Le salarié justifie, par ailleurs, avoir écrit à son employeur le 28 septembre 2020 pour dénoncer les agissements de harcèlement moral subis de la part de son supérieur hiérarchique en lien avec le fait que personne n’ait pris de ses nouvelles depuis son arrêt de travail, les pressions infligées par M. [O] pour le faire craquer, le changement de comportement de ce dernier à compter d’octobre 2019, jour d’organisation d’une réunion au cours de laquelle il était chargé de présenter son diagnostic face aux difficultés du site, l’absence de contacts avec M. [O], d’instructions et de suivi entre octobre et décembre 2019 et le fait qu’il aurait été informé que ce dernier demandait à ses collègues des éléments contre lui.
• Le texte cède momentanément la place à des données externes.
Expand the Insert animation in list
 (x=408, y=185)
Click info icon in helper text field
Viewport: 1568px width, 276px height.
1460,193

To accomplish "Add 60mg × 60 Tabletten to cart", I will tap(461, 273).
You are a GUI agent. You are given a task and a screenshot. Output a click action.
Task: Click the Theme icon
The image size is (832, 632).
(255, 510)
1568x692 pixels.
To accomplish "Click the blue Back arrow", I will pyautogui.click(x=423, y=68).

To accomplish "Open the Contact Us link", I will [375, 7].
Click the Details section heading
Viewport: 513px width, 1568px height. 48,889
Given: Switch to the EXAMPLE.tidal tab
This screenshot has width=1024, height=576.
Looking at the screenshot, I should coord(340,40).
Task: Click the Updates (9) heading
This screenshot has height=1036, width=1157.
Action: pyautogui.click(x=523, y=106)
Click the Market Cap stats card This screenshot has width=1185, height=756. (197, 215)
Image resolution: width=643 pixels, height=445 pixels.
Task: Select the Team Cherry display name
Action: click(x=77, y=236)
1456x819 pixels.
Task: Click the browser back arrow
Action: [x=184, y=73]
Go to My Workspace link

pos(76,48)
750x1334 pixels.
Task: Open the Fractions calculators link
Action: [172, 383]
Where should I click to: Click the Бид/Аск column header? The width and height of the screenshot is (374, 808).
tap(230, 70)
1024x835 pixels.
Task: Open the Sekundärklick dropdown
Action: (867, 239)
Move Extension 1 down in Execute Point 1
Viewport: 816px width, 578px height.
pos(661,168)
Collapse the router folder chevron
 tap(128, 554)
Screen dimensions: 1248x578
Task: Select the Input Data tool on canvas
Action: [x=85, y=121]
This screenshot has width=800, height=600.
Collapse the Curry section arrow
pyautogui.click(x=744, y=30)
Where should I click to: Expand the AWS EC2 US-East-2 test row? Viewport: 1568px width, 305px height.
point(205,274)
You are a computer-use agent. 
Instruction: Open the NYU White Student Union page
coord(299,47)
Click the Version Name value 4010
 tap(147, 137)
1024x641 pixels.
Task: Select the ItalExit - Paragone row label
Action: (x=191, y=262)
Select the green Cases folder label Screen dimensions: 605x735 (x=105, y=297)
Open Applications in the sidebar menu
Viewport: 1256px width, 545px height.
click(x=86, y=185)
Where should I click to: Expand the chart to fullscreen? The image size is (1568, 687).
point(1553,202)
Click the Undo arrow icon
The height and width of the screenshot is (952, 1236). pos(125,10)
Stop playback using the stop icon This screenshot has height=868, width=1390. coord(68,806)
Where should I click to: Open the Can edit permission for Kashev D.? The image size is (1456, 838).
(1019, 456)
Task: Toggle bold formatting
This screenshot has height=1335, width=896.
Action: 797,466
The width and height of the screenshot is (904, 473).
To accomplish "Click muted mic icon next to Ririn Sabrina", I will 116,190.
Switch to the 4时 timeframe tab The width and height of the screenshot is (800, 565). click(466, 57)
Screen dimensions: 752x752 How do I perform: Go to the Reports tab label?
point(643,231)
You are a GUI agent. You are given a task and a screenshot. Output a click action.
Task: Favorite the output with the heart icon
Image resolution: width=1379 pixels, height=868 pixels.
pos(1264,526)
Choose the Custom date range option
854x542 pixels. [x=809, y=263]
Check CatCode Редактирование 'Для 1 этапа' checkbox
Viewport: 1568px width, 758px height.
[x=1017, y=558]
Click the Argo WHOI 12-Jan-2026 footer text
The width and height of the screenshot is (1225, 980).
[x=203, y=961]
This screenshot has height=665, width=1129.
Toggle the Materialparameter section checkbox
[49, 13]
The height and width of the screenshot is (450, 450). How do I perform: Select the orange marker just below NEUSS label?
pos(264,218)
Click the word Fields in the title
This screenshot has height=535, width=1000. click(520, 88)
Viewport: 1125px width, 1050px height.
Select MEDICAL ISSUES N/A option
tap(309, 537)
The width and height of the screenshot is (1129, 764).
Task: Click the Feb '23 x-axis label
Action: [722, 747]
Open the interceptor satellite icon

Un mail a également été adressé à M. [A] [N], CEO groupe LYRECO évoquant, dans les mêmes termes en janvier 2021, les agissements harcelants de M. [O].
M. [P] produit également le compte rendu de son audition dans le cadre de l’enquête pour harcèlement menée par la société LYRECO France décrivant les mêmes agissements, outre la conclusion générale de cet entretien qui fait état de ce que « L’accusation portée par M. [K] [P] n’a pas pu être démontrée. En effet aucun des faits avancés n’a pu être retenu comme objectif et susceptible d’être considéré comme des faits de harcèlement moral- ces faits s’assimilant majoritairement davantage à du ressenti et des interprétations », dans un contexte de diminution de l’engagement de M. [P] interprétée à tort comme une volonté d’éviction de M. [O] à son égard.
Il démontre également avoir interpellé les responsables chez LYRECO après avoir constaté la suppression de ses accès informatiques pendant la procédure de licenciement.
Enfin, il produit un procès-verbal du CSE de l’UES LYRECO France du 22 septembre 2022 lequel fait état de remontées importantes concernant la dégradation des conditions de travail ayant conduit à l’adoption en octobre 2021 à l’unanimité d’une résolution tendant au recours à un expert, dans le cadre d’une enquête risque grave. Les conclusions de cette enquête font état d’une problématique générale d’encadrement chez LYRECO France et la nécessité de mettre en place une politique sociale et de protéger la santé mentale et physique de tous.
Néanmoins, il résulte de ces éléments pris dans leur ensemble que le descriptif des faits de harcèlement moral résulte exclusivement des déclarations de M. [K] [P] dans son audition ou un courrier, alors même que l’enquête diligentée en interne exclut toute caractérisation d’un harcèlement et que les éléments médicaux ne relatent aucun lien avec l’activité professionnelle de l’intéressé.
Aucun élément extérieur, précis et circonstancié tels que des mails, courriers de reproches ou encore des témoignages d’autres salariés ne se trouve, en outre, versé aux débats de nature à laisser présumer l’existence d’un harcèlement moral subi par l’intéressé.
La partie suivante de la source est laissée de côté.